Memories of a hurricane

Irina Pino

Some curious people in the aftermath.

HAVANA TIMES — This post might seem out-dated, but seven days without electricity and sludge everywhere is a trauma for anyone. I never imagined that Hurricane Irma would be one of the triggers of my home arrest.

With its arrival imminent, I spent a part of my savings in CUC to buy cans of food and soft drinks. We had to get used to being hungry, we had to save water to the max and eating bread with something became the best option a lot of the time. This isn’t anything out of this world, we Cubans are used to having difficult lives ever since we are born. However, I spent hours boiling all the water that I could collect.

I hardly slept three hours before dawn the night that the hurricane passed by close to Havana. It seemed like the windows were about to explode with that awful racket. I had never been afraid before. I started praying the only prayer I know, so my “Lord prayer’s” came one after the other, after I made sure that the windows in the living-dining room were covered with boards and sticks, afraid that the wind might break them.
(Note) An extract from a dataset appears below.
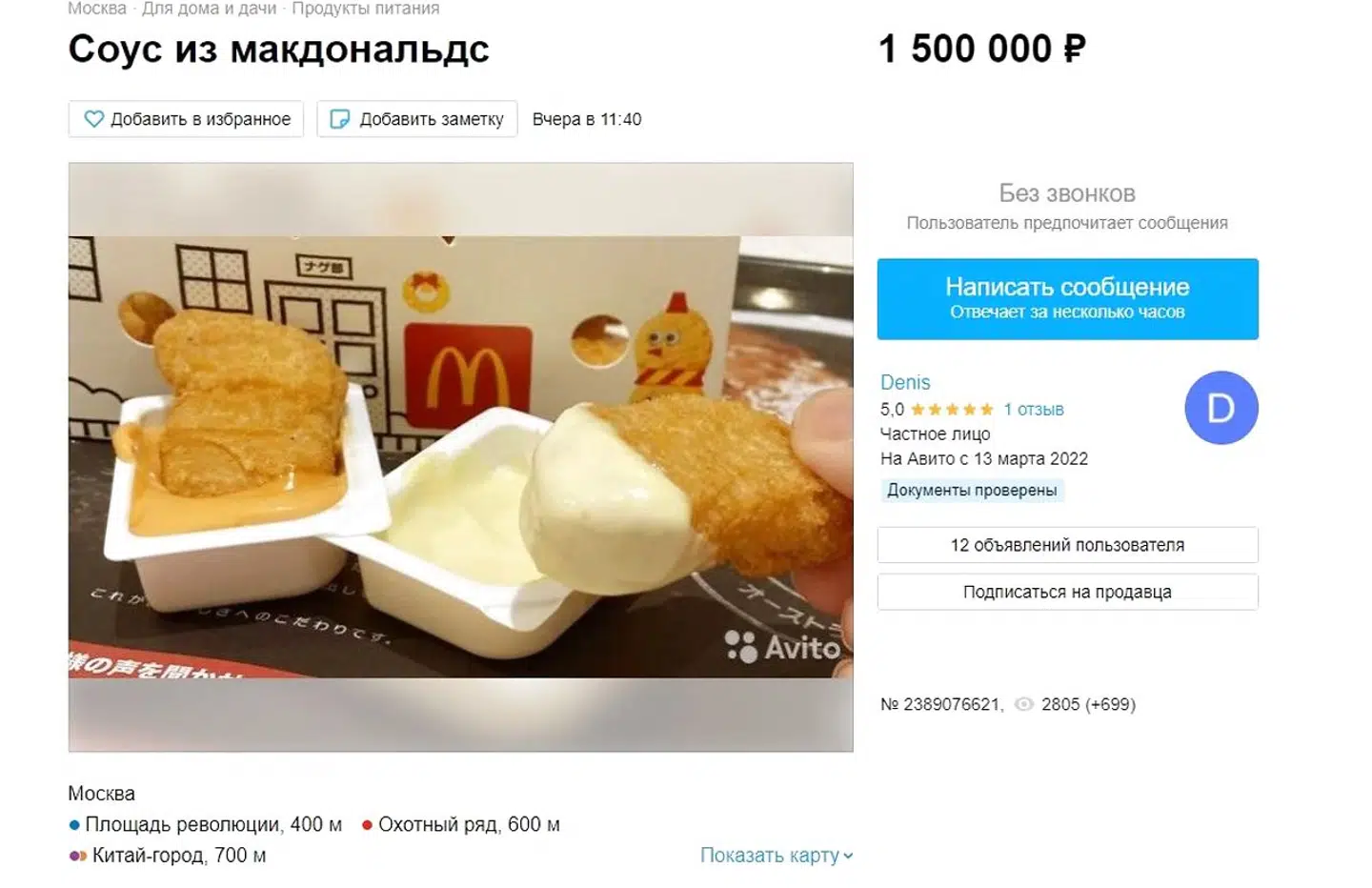
Task: Click the Написать сообщение button
Action: click(1067, 298)
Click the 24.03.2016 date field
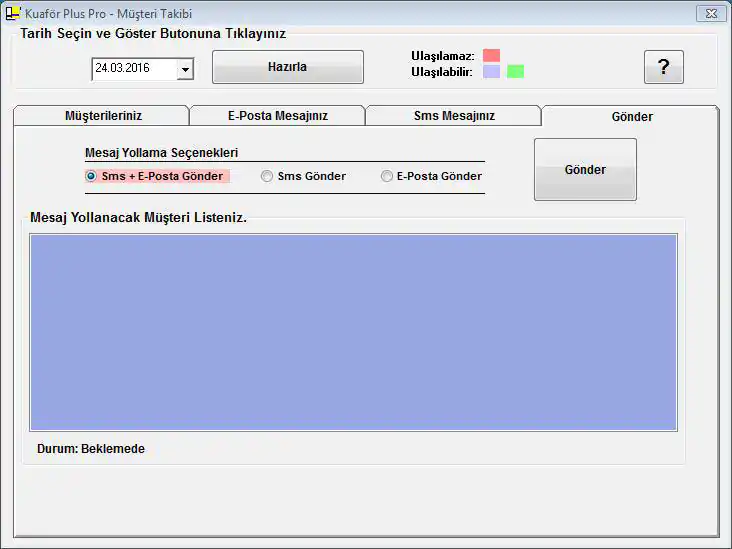This screenshot has height=549, width=732. pyautogui.click(x=133, y=70)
I went down to the garage several times to check on the furniture I keep there, and when I went to have a peep through the crack in the door, I saw an immense, grey sea about to enter. When water had finally surrounded my building and I went into the garage, it was like the floods in the time of Noah’s Ark.
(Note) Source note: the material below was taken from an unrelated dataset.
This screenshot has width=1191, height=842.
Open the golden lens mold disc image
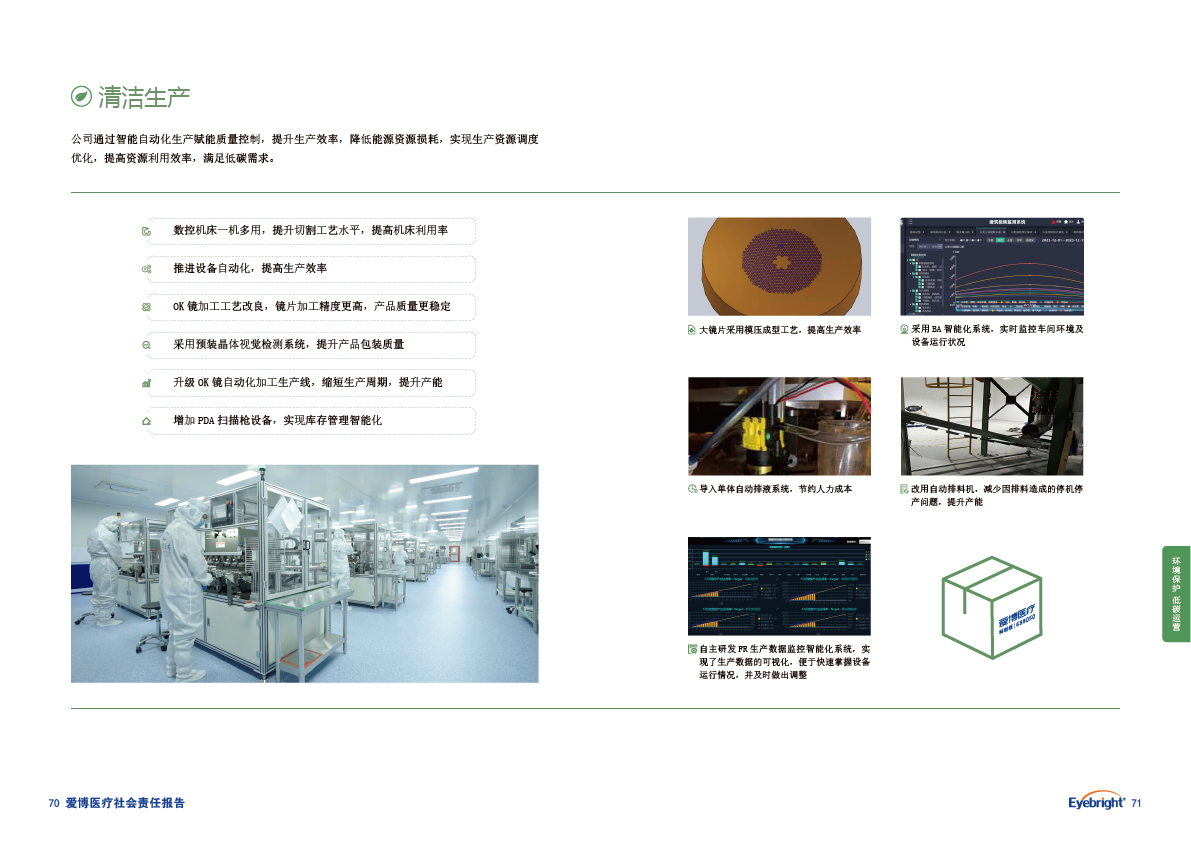tap(779, 266)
The water pump in our building broke because nobody had thought that the water level would rise so high. On the street, water swept away and dragged everything that stood in its way, knocking down walls, gates and trees. The sea got its vengeance by returning all the garbage that people normally throw into its waters, polluting it.

After water levels fell, there was great destruction everywhere: fallen trees, large stones in the streets where the La Puntilla shopping center stands. The 5th Avenue tunnel had been completely flooded, the Kasalta newspaper hut had been dragged to the Linea Tunnel.
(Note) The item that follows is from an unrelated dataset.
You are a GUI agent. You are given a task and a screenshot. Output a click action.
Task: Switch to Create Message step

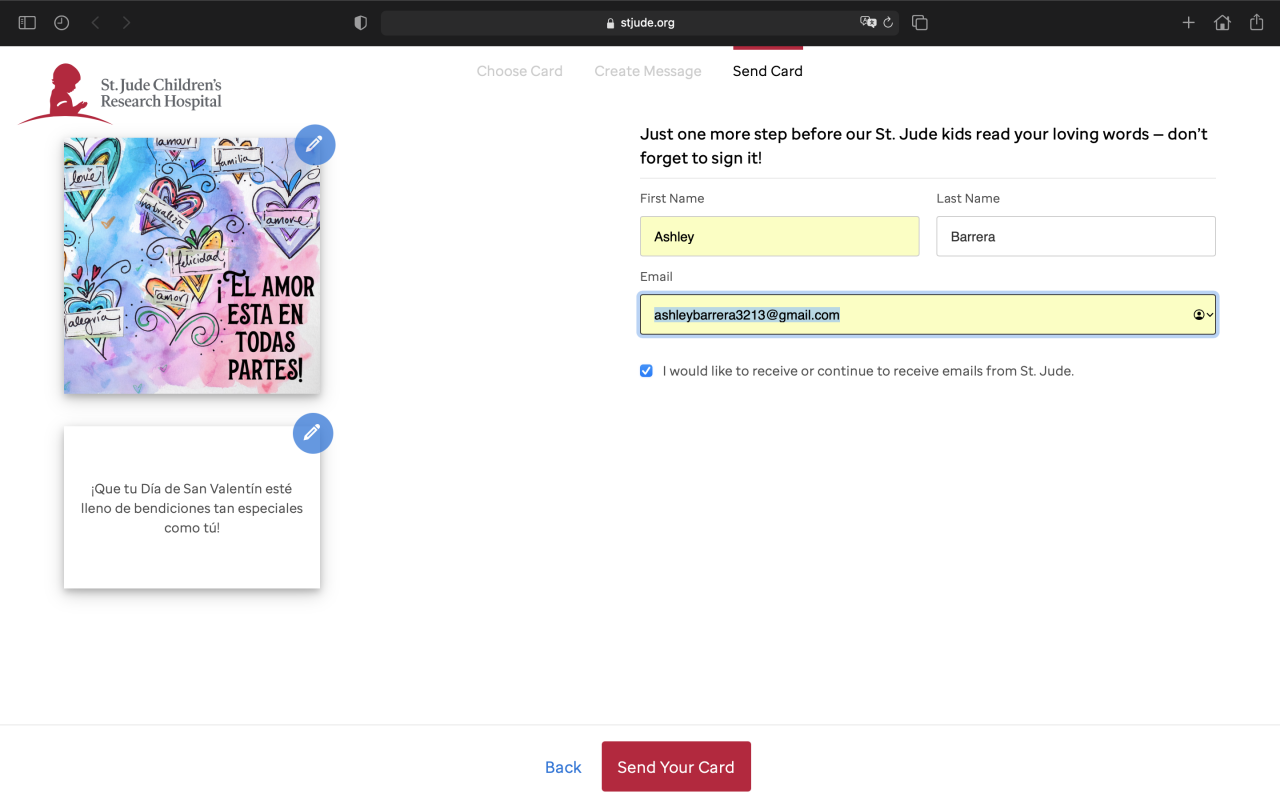click(x=648, y=71)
Boys from the neighborhood and other visitors began to use the 5th Avenue Tunnel “swimming pool” to cool down, without paying heed to police officers, claiming that they didn’t have water at home to have a shower. The neighborhood became a tourist attraction with dozens of curious passers-by who took photos and videos in spite of all the waste, stones and mud on the street.

At night, we used candles for light as if we were living in the 18th century. We decided to light them just for a little while because they melt away immediately because of their poor quality. Anyway, we had the glare of the bright lights at the La Puntilla shopping center and the CIMEX corporation’s (who did have electricity) coming in. So my (17-year-old) son and I kept ourselves entertained playing guessing games; sometimes we would play cards or Parcheesi in the afternoons. It might seem comical, but it was like returning to more innocent times in some way or another. We shared more things during those days.

The view from my balcony.

Due to my building being very close to the sea, my apartment filled up with sludge and leaves, gales of wind had pushed them in through the balcony and windows.  It was impossible to use water to clean, so I would only sweep the floor. Dirty clothes piled up in rooms, we couldn’t flush the toilet, only in extreme cases. This sensation of filth reminded me of Jose Saramago’s novel “Blindness”.

We used to get stressed at times, but we realized that others were a lot worse off than us, their houses had flooded, I saw neighbors pulling buckets of water out of their toilet tanks to clean dirty ones in the same way. The majority of phones stopped working. It’s only today, Sunday the 24th, that I’m able to connect up from home after so many days. Cell phones ran out of charge. I would listen to the news via an old mp4, which I would only turn on to listen to the news.

On the other hand, I read quite a bit while the light of day lasted: My brother Stanley and Jenny Diski’s wonderful stories, a collection of poems by Fayad Jamis and Amores y cosas sin importancia, by Michele Voltaire Marcellin. They were books that helped to keep my mind busy, which helped the problematic situation that had taken over at the time.

When we finally got the electricity back, in the early morning, you could hear distant cries on the street. I only managed to plug in the fridge and to put the water bottles in it. I kept sleeping, without thinking about what was waiting for me. I slept peacefully and I don’t know why, but I had an erotic dream, a really vivid one, with a stranger.

Was my mind looking for this free space? The answer to that question is yes. The mind has a life of its own and our subconscience always helps us out.

Irina Pino

Irina Pino: I was born in the middle of shortages in those sixties that marked so many patterns in the world. Although I currently live in Miramar, I miss the city center with its cinemas and theaters, and the bohemian atmosphere of Old Havana, where I often go. Writing is the essential thing in my life, be it poetry, fiction or articles, a communion of ideas that identifies me. With my family and my friends, I get my share of happiness.

  • Sky

    “The sea got its vengeance by returning all the garbage that people normally throw into its waters, polluting it.” I love this observation – I has always really depressed me how Cuban people would throw all their glass bottles, plastic etc into the sea from the Malecon, even when the kids used to swim off it…

  • Ken Hiebert

    Recovery from the hurricane in Cuba and in Puerto Rico will be a test of the Cuban government and of the US government.